▶ **STUDY QUESTIONS**:
1. In the DLA passage, what is the simplest space partitioning technique used in this case often called?
2. Please repeat the DLA passage word for word, everything from "Interactions and Extensions" down to "the DLA system.".

▶ **PAGE EXCERPT**:
We can also increase the speed of the intersection part of the code. Notice that each time we try to find an intersection, we go through every circle in the aggregation. We call the time complexity of this function O(n), which means the number of operations grows linearly with number of circles. This can be reduced using a space partitioning algorithm, which means instead of checking every circle, we only check those that we know are nearby. This type of problem will come up in many different domains, and we will certainly come back to it in the future. There are many techniques developed for these problems. We will use the simplest in this case often called binning. We divide space into a grid of a regular size such that if a circle is in one grid square, it can only intersect with circles in a neighboring grid square. Because the number of possible neighboring circles is fixed, finding an intersection becomes a constant time function or O(1).
Interactions and Extensions
Once you have a system, you have to figure out how you want to use it. There are almost infinite directions you can take. This is the aspect in which you most directly act as a "designer". So what follows are merely some options of ways to interact with or develop the DLA system.
We can identify some specific areas in the system we can explore to create variation. The most direct and superficial is how we visualize the aggregation. Often DLA patterns are drawn with the color of a particle corresponding to age. This gives a visual sense of how the structure grows. Another simple change is drawing the pattern as lines instead circles. This requires keeping track of the structure of which particles are intersecting. Other simple changes include varying the size of particles or extending the growth to more dimensions.
p=0.2 image c/o Paul Bourke
p=0.01 image c/o Paul Bourke
A property we can add to DLA is called stickiness. Instead of always sticking when a particle intersects, particles stick with some probability. By having a low probability, particles are able to slip past some of the exterior branching creating a denser pattern.
We can also change the environment in which the particles grow. The particles can stick to any initial starting surface. We can also confine the growth into a certain space.

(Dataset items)
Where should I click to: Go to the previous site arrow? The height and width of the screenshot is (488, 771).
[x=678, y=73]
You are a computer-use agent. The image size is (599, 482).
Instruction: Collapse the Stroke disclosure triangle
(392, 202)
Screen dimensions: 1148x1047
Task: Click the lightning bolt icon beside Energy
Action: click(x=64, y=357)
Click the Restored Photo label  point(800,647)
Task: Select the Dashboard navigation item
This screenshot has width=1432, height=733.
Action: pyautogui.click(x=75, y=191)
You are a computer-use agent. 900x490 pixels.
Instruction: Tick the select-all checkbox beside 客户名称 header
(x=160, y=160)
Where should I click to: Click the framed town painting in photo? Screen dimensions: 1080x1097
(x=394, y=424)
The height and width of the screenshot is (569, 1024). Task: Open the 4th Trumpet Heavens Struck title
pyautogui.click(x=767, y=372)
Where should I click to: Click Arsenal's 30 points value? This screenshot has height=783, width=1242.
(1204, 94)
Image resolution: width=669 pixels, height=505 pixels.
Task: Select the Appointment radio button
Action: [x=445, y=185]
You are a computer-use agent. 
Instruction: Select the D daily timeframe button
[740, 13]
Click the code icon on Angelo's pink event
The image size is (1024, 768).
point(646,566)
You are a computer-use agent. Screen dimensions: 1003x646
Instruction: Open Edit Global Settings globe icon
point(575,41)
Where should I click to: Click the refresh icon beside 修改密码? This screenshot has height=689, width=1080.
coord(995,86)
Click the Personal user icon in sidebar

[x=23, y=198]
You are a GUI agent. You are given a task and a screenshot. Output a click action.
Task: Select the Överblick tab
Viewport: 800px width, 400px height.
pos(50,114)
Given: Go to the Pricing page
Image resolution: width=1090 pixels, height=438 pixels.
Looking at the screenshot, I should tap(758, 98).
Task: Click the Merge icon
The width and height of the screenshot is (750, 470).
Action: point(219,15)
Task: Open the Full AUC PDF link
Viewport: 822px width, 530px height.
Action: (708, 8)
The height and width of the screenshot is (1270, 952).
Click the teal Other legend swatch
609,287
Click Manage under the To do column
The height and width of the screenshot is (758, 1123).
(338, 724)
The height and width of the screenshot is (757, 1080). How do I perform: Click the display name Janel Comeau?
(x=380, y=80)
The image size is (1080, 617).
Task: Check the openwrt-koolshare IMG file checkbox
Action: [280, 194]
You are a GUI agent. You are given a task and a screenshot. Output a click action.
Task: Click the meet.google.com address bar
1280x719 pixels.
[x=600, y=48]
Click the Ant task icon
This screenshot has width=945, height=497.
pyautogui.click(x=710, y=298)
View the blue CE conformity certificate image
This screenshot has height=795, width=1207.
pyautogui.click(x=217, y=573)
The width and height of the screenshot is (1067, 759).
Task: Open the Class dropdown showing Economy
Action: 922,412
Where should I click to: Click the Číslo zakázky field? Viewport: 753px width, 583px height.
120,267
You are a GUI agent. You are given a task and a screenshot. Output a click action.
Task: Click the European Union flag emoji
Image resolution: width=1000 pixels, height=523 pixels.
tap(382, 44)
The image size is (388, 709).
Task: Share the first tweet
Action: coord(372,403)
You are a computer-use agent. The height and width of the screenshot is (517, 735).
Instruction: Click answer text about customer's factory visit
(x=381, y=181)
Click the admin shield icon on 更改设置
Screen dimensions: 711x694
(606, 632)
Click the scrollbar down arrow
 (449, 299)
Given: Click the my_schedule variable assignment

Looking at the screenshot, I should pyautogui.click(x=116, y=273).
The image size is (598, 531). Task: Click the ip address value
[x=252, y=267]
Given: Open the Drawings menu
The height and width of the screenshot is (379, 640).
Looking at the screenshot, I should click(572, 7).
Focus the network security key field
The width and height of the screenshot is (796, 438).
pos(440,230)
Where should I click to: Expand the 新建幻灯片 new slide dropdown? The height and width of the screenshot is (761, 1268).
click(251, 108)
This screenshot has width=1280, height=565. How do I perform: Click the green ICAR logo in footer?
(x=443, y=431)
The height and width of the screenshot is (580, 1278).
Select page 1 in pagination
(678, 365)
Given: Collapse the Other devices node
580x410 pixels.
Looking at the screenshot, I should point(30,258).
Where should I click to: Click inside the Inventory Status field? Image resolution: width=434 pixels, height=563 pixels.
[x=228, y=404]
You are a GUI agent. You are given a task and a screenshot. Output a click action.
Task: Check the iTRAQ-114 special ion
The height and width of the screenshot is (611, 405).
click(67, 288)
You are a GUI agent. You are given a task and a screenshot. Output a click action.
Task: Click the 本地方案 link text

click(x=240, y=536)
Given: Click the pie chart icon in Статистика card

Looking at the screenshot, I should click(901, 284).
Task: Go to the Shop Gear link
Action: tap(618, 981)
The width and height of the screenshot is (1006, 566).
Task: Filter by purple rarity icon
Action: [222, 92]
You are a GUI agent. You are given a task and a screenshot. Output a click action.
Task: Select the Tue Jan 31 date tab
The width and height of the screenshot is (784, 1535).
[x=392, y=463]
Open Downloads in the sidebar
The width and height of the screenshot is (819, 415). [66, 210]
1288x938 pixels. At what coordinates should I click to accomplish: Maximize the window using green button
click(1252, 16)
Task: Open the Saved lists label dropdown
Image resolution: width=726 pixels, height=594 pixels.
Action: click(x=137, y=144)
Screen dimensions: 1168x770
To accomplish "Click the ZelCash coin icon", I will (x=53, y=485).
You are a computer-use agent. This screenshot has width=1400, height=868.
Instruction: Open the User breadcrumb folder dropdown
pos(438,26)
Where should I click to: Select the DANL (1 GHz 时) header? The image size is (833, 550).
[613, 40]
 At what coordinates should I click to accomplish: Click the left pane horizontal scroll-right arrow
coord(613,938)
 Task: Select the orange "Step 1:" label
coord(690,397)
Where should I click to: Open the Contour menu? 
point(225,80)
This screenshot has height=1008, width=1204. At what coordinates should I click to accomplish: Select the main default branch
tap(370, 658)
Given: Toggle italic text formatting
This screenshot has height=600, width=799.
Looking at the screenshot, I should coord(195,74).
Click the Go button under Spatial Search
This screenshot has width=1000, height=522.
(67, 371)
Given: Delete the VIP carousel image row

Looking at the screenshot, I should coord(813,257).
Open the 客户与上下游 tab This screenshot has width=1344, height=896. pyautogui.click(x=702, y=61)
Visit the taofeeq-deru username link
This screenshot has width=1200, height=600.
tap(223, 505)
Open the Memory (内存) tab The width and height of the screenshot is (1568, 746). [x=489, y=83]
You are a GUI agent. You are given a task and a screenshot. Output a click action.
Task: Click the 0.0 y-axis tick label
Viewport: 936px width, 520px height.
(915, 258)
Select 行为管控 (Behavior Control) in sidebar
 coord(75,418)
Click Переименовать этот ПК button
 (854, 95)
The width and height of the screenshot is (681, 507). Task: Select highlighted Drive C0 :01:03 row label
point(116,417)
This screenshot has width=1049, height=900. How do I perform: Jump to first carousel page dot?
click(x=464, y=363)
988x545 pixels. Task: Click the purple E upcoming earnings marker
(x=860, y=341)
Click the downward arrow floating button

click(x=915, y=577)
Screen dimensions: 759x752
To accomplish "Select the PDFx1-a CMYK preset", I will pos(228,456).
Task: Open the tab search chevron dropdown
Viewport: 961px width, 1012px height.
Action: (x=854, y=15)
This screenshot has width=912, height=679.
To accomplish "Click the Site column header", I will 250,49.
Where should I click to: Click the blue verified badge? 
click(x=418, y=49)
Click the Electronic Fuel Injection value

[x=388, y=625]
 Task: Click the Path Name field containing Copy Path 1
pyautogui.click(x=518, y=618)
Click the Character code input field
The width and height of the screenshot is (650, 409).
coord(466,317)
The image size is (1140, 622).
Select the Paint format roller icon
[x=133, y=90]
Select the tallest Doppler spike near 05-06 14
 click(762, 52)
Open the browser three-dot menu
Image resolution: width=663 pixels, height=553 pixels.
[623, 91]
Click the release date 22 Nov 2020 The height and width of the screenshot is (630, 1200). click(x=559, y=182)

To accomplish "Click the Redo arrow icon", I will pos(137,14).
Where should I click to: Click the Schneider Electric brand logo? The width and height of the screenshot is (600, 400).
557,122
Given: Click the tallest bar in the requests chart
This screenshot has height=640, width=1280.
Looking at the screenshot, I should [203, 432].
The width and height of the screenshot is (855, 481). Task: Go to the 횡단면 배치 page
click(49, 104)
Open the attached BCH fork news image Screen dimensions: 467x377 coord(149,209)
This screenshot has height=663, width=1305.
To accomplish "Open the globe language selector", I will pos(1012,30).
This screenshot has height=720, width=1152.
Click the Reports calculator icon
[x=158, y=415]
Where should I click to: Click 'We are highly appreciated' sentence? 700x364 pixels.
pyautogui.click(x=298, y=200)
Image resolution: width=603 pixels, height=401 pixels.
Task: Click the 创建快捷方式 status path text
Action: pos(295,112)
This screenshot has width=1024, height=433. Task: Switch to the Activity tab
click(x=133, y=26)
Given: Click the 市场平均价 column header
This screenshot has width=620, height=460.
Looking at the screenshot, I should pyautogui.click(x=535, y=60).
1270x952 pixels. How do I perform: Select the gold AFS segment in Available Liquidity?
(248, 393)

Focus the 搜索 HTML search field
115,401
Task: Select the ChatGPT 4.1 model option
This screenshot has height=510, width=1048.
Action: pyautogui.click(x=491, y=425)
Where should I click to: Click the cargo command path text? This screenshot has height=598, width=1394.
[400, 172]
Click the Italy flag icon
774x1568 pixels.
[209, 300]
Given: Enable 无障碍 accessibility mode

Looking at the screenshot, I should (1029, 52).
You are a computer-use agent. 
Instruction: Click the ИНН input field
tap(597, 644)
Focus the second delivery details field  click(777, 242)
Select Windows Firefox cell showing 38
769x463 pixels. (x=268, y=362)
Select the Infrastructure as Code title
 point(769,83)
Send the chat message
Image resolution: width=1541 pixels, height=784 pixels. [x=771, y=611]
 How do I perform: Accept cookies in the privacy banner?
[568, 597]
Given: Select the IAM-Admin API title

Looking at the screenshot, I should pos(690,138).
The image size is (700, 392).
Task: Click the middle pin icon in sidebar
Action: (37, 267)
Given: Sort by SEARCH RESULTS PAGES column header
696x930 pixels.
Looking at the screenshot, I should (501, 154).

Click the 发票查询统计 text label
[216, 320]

▶ **RESPONSES TO THE EXERCISE**:
1. It is often called binning.

2.
Interactions and Extensions
Once you have a system, you have to figure out how you want to use it. There are almost infinite directions you can take. This is the aspect in which you most directly act as a "designer". So what follows are merely some options of ways to interact with or develop the DLA system.